Warran stooped to pick it up then tossed it high and snatched it from the air. ‘Ha-ha! Caught one!’

She glanced to Jheval, and though his face was ashen and sheathed in sweat, he rolled his eyes, letting out a long breath and rubbing his palms along his robes. Yes, a close one. And yet, given what they had witnessed, were they now any safer alone with this increasingly unnerving priest of Shadow?

Bakune was the most nervous he could ever recall being in his entire life. He stood on the pier, awaiting the invader launch that would take him out to meet the de facto new ruler of Banith — at least until a counter-offensive drove these Moranth daemons from their shores. His two bodyguards, Hyuke and Puller, he ordered to remain on the pier; he simply could not bear the idea of having the two imbeciles with him while he negotiated with this foreign Admiral. The priest had gone his own way, saying that for the time being Bakune could always find him at Boneyman’s.

The launch bumped up against the stone steps below and the Blue marine escort beckoned him down. Stiff, his heart almost strangling him so uneven and powerful was its lurching, Bakune edged his way down the slippery, seaweed-slick stones. He seated himself dead centre athwart the launch and drew his robes about him, one arm bound tight, hand tucked into his sash. The Moranth marines rowed.

Glancing back, Bakune thought that the city was quiet this morning — perhaps it had exhausted itself in its panic through the night. A few tendrils of smoke rose where fires yet smouldered. The waterfront was empty; usually it would be bustling with fishermen and customers at this early morning hour.

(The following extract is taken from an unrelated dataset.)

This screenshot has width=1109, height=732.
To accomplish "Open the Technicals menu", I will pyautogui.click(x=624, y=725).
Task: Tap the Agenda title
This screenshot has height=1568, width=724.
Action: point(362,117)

He drew his collar higher against a cutting wind that blew in from Sender’s Sea, and perhaps had its origins in the Ocean of Storms itself.

The Moranth expertly and swiftly negotiated their way through the harbour mouth and out to the gigantic Blue vessels anchored far beyond, where, not coincidentally, they effectively blockaded the town. Bakune took the opportunity to examine these invaders more closely. Though the Overlord commanded a detachment of Black Moranth infantry, Bakune himself had never seen any of them close up. Like their black brethren, these Blue Moranth were encased head to foot in an armour of the most alien manufacture. Scaled, articulating, almost insectile in its appearance. And Bakune could now understand the terror of his fellow citizens: for all anyone knew these could be the Stormriders themselves come to take possession of the surface. They were that shockingly foreign, especially to a historically closed land.

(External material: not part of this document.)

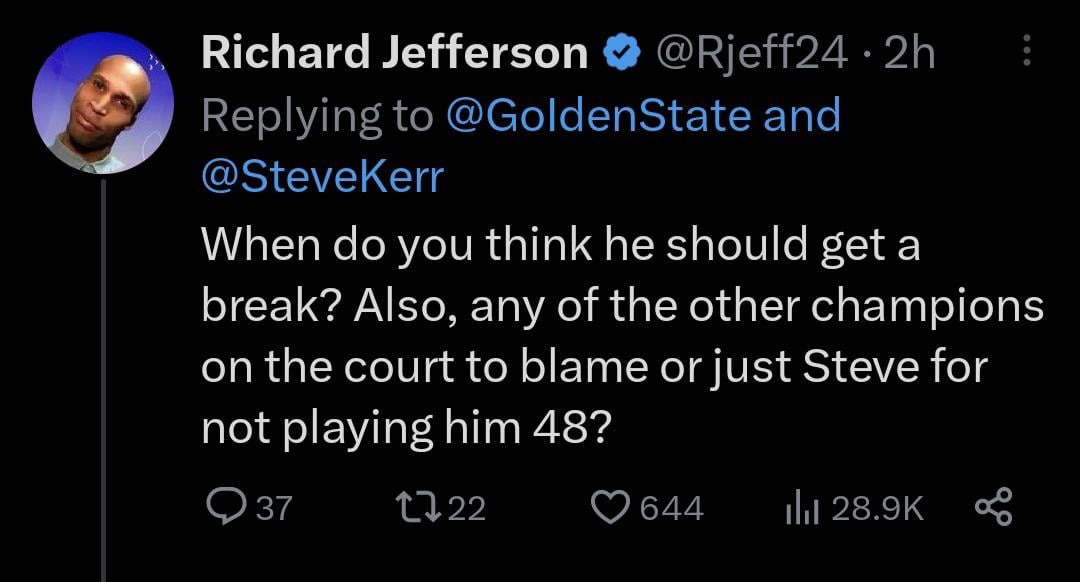
Task: Visit the @SteveKerr mention
Action: (x=323, y=176)
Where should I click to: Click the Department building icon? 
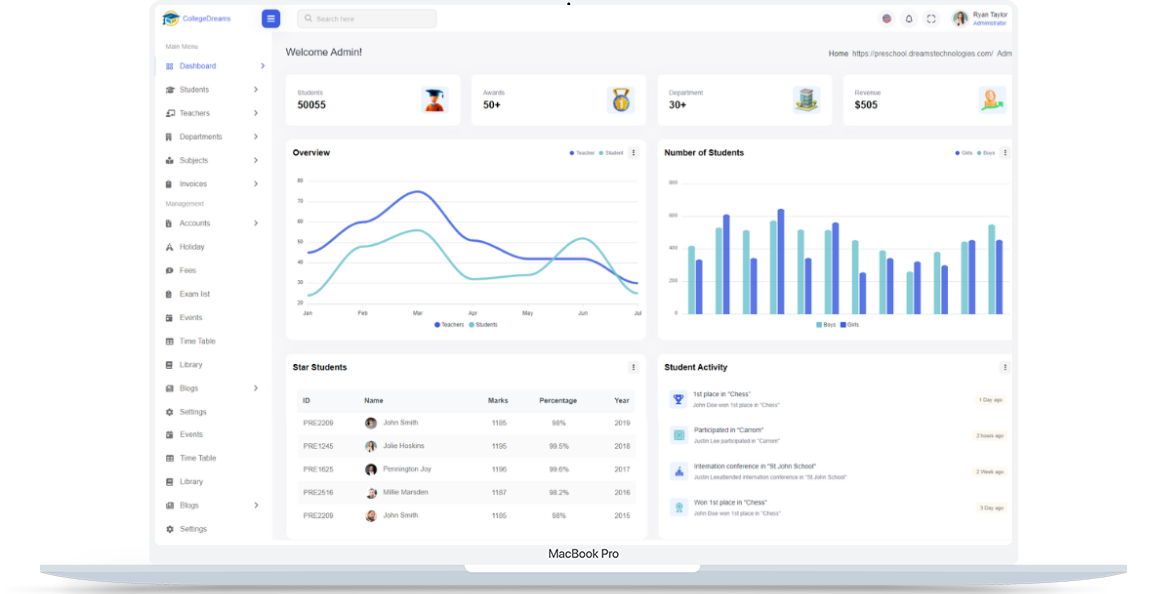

None spoke to him, and he addressed no one. The launch came up against a particular vessel where steps of wood and rope had been lowered over the side. As he extended a foot to take the stairs one Moranth Blue reached out a gauntleted hand to steady him and Bakune flinched away, almost dunking himself in the bay. Recovering, he gingerly set a foot on to the wet staircase, and, catching the ropes in his one good hand, hauled himself on to the contraption.

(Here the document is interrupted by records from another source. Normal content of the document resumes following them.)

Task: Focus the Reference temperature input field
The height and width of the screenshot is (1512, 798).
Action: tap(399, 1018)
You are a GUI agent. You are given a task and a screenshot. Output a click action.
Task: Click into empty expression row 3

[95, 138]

More Moranth Blue soldiers — sailors perhaps, or marines, he had no way of knowing — waited on the stairs to aid him. While he could not help but avoid their touch, he had to admit they were damned solicitous. On deck, he found the vessel clean and well ordered, but betraying obvious signs of battle damage: scorching from fires, savaged gunwales where grapnels might have taken hold, ragged sails. The Marese had obviously fought hard. A Blue sailor invited him aft to the cabin. Up a narrow hall he came to a room that appeared to serve as reception chamber, office, and private bedroom all in one. Wide glassed windows let in sunlight and showed a rippling view of the open sea to the east.